* What you should do *
Below are records; please give the number of their lines that contain the string "computer", and only that number.

(Beginning of Material for this task)

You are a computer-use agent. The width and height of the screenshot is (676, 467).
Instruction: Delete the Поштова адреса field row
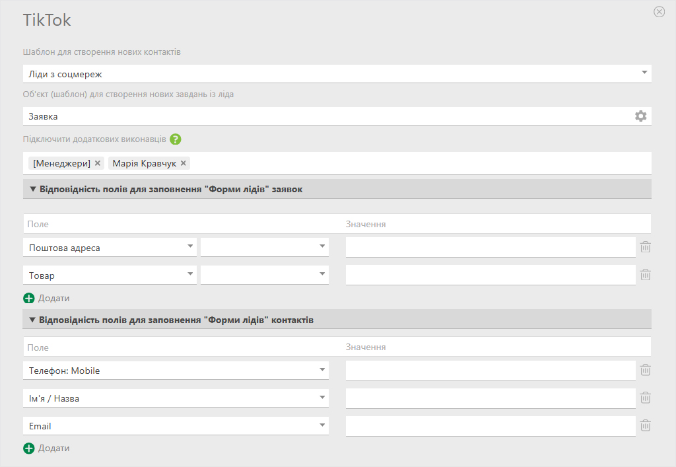(x=646, y=247)
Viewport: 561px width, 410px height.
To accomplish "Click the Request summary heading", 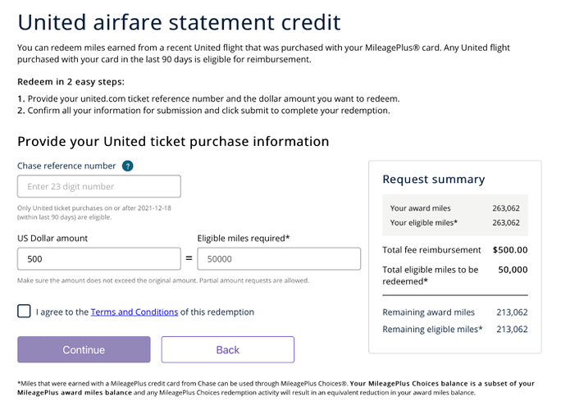I will [x=433, y=180].
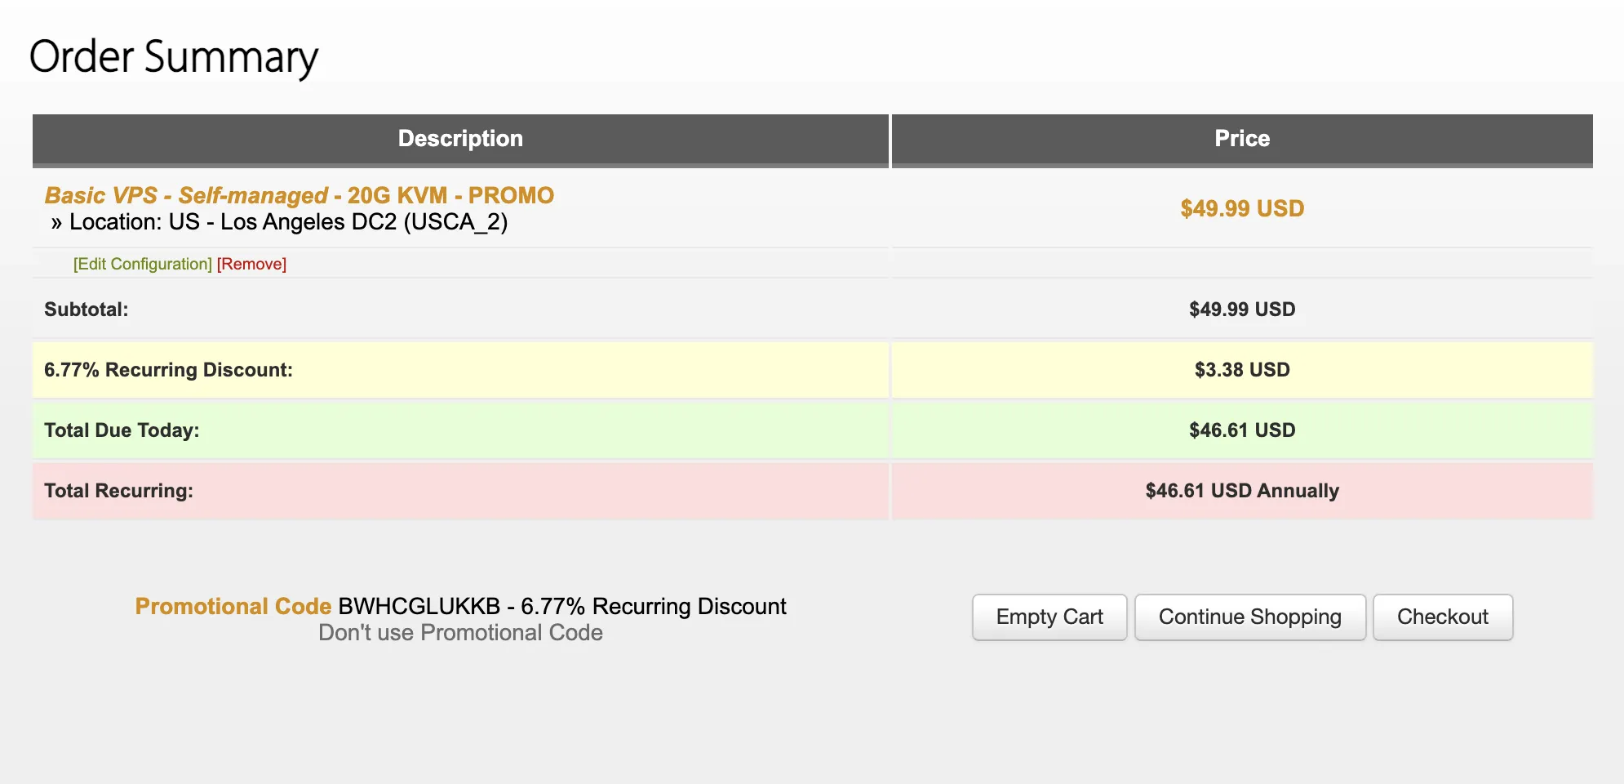Click the Order Summary heading
The width and height of the screenshot is (1624, 784).
pos(174,57)
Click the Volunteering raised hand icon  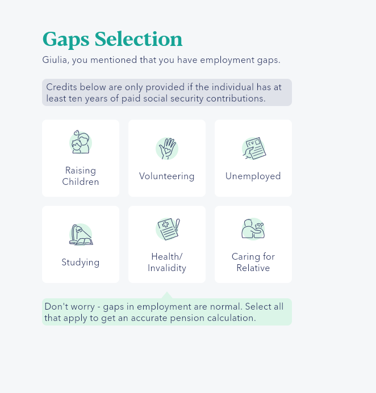[x=167, y=149]
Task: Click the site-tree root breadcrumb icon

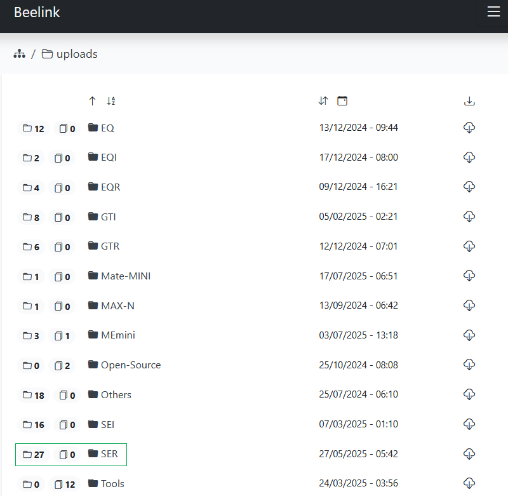Action: [x=20, y=54]

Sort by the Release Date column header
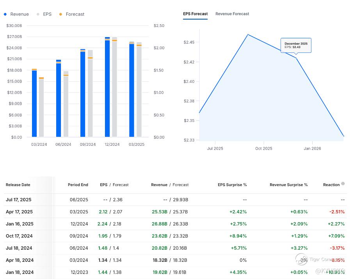click(x=18, y=185)
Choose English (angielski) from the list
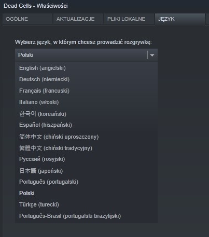The image size is (209, 237). tap(86, 68)
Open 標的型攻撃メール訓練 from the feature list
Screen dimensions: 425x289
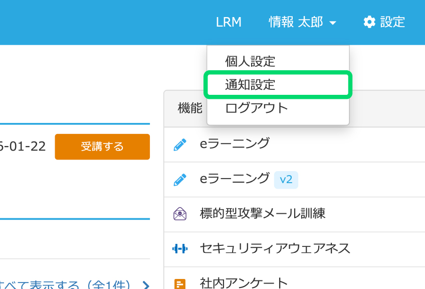(x=262, y=214)
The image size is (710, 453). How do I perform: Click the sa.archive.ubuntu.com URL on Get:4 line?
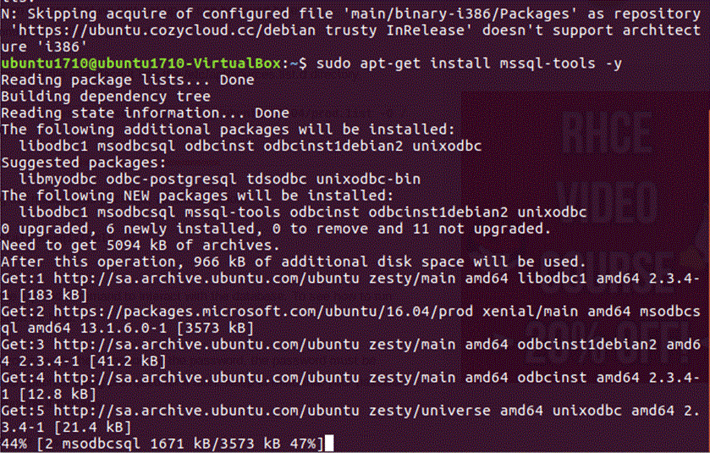(206, 378)
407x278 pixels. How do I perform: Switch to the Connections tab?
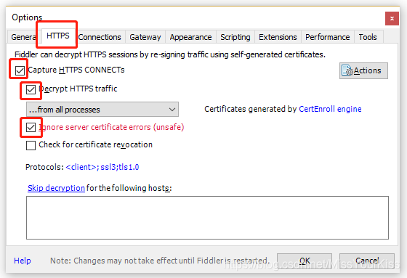[100, 37]
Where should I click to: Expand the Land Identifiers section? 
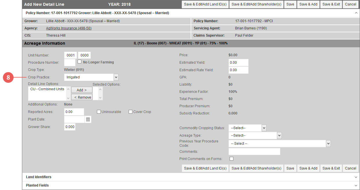point(191,177)
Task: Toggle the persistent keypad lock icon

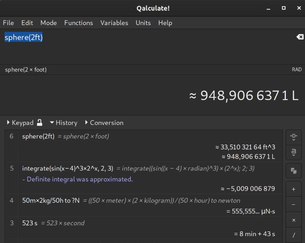Action: [x=39, y=123]
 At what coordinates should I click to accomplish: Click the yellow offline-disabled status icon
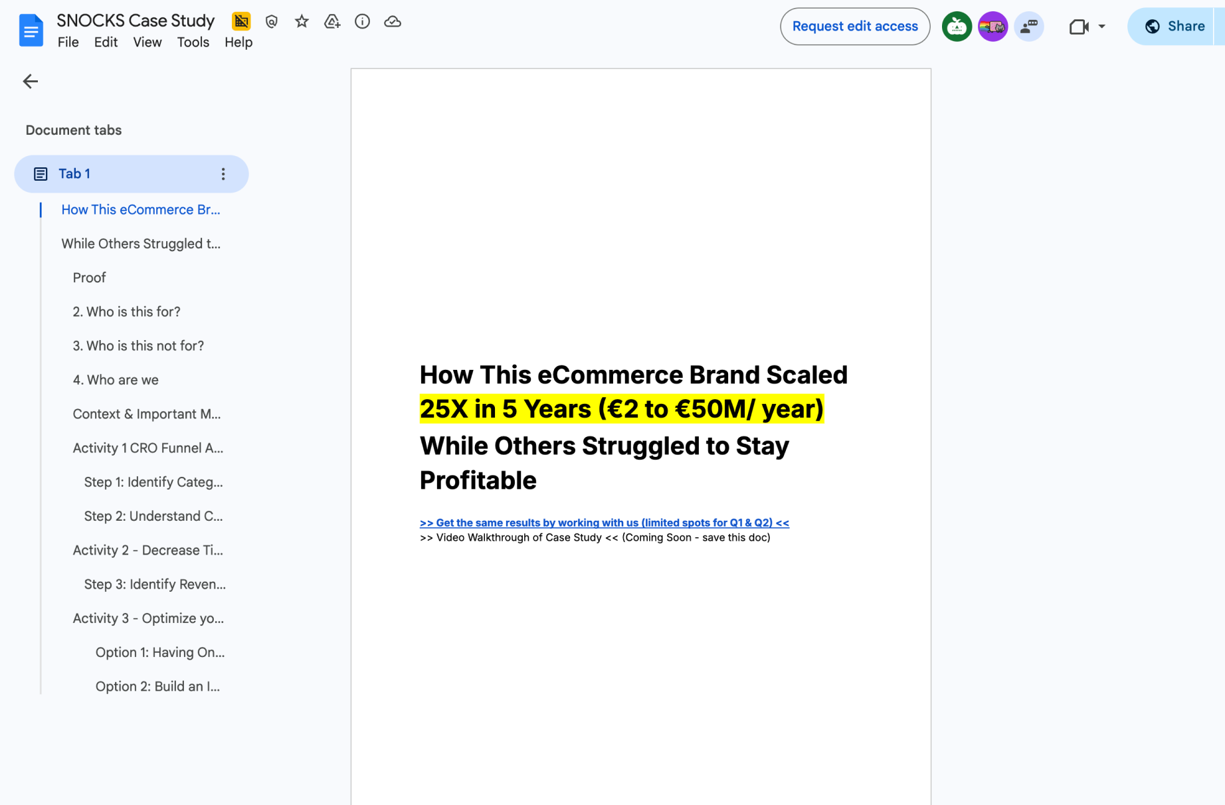pos(241,21)
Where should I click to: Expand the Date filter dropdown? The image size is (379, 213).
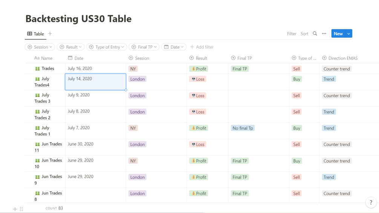click(174, 47)
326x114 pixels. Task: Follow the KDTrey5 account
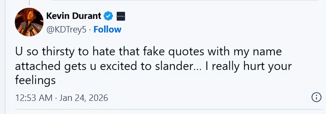107,29
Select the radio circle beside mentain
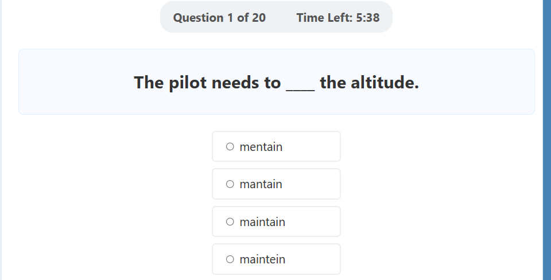This screenshot has height=280, width=551. pos(230,147)
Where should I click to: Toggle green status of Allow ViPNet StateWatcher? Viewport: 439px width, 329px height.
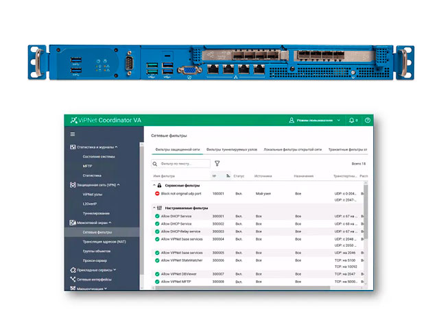coord(157,260)
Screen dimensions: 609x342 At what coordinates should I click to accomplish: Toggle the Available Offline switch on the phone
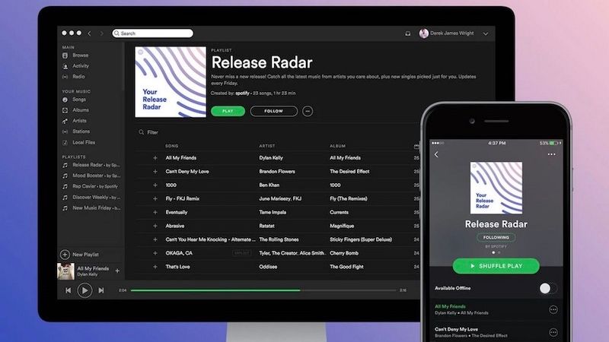[x=547, y=288]
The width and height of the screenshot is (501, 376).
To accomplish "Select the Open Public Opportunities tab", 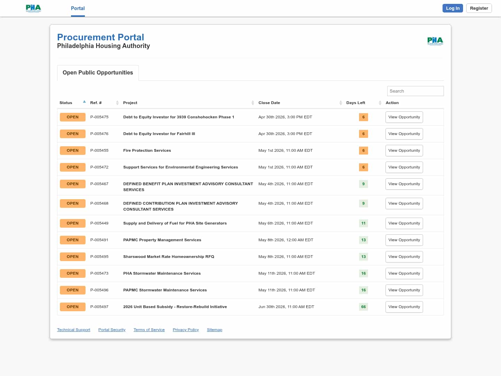I will click(x=98, y=73).
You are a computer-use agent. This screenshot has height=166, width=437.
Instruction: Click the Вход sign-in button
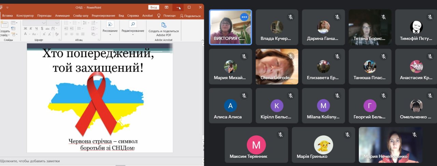coord(154,7)
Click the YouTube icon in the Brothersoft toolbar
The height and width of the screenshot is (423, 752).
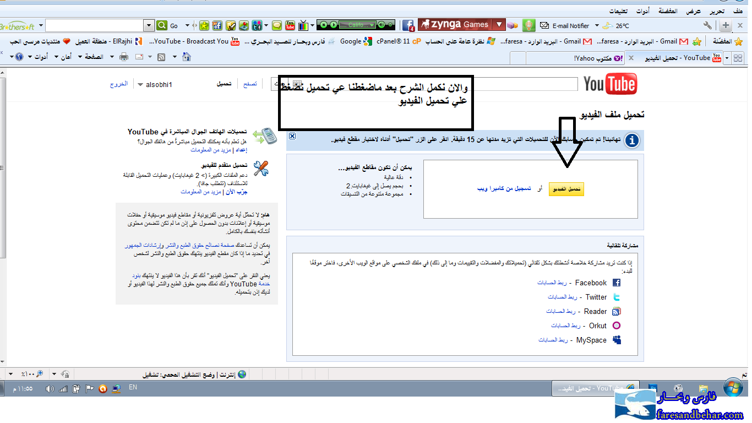click(290, 25)
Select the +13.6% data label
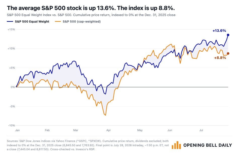The height and width of the screenshot is (154, 240). [x=219, y=31]
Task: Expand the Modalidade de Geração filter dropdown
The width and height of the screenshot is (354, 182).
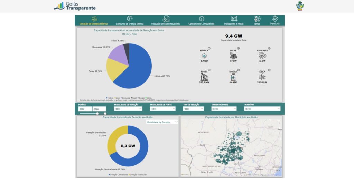Action: coord(128,109)
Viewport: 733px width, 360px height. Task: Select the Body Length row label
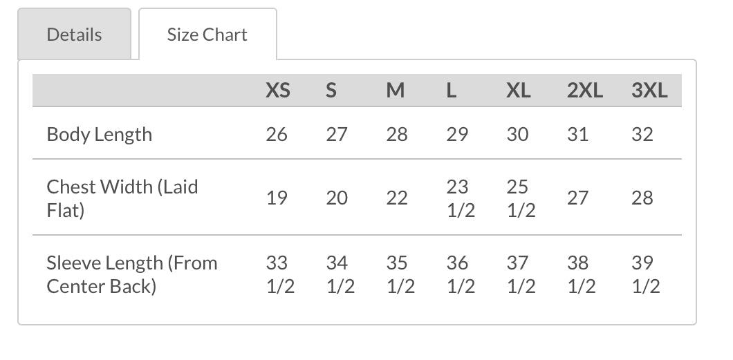pos(100,134)
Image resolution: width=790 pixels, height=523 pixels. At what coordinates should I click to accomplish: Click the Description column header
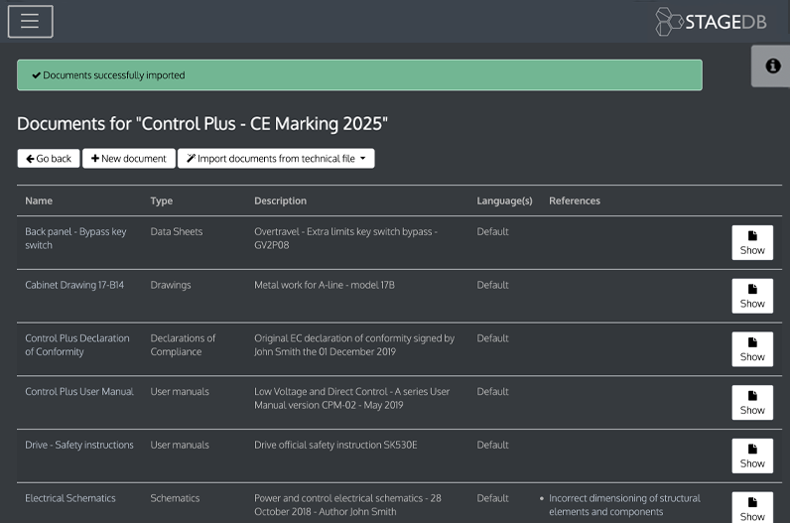tap(280, 200)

(End of Material for this task)

* Answer space *
2